Одновременно публицистичность поэзии Олейника можно воспринимать и как своего рода эпатаж. По сути, выделение каких-то прозаических или неромантичных моментов в поэтическом тексте является одним из способов эпатировать публику. Как помнится, этим частенько злоупотребляли футуристы. В віршеві "Шарж", посвященном Бы. Н. Есть. (авось не Ельцину?), олійниківський "эпатаж" достигает кульминационной точки:
Когда ему, оброслому в пуще, Сам патриарх облобизав уста, - Перевернулся в гробу Пушкин И Владимир опустил креста.

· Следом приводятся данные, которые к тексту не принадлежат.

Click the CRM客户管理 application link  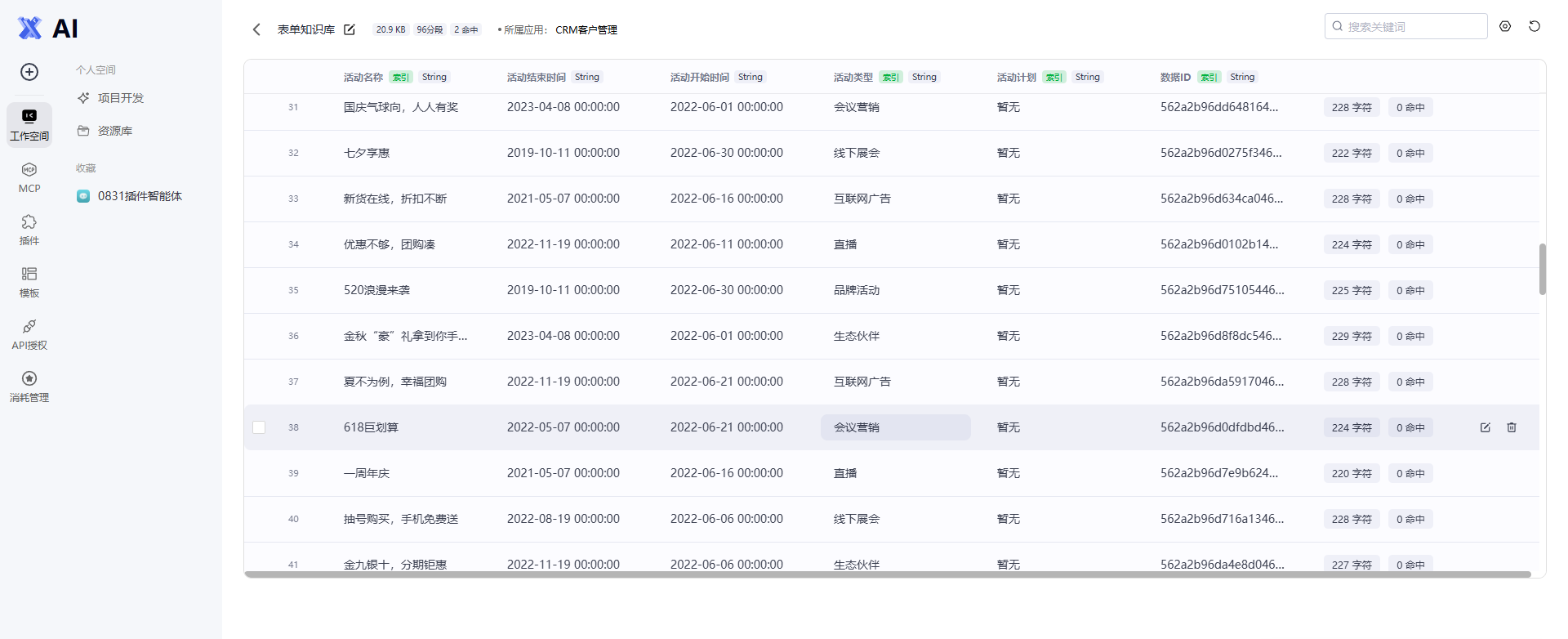coord(586,29)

Когда в храм упхався и рогато К образам двинулся наугад, С иконы одсахнулась Божья Мать,
От него прикрыв младенца. (...)
Как видим, взаимодействие поэзии и публицистики порождает иногда интересные пограничные явления. Беда лишь в том, что публицистика делает произведение одноплощинним через свою способность убивать поэтический подтекст. Образовавшуюся полость занимают ассоциации с политическим, общественным жизнью, историческими событиями. Однако подобная замена не способна компенсировать потери. Конъюнктура поэзию тянет за собой судьбы, словно камень, что его привязали к шее человека, который пытается переплыть реку. Несомненно, с таким грузом очень легко утонуть.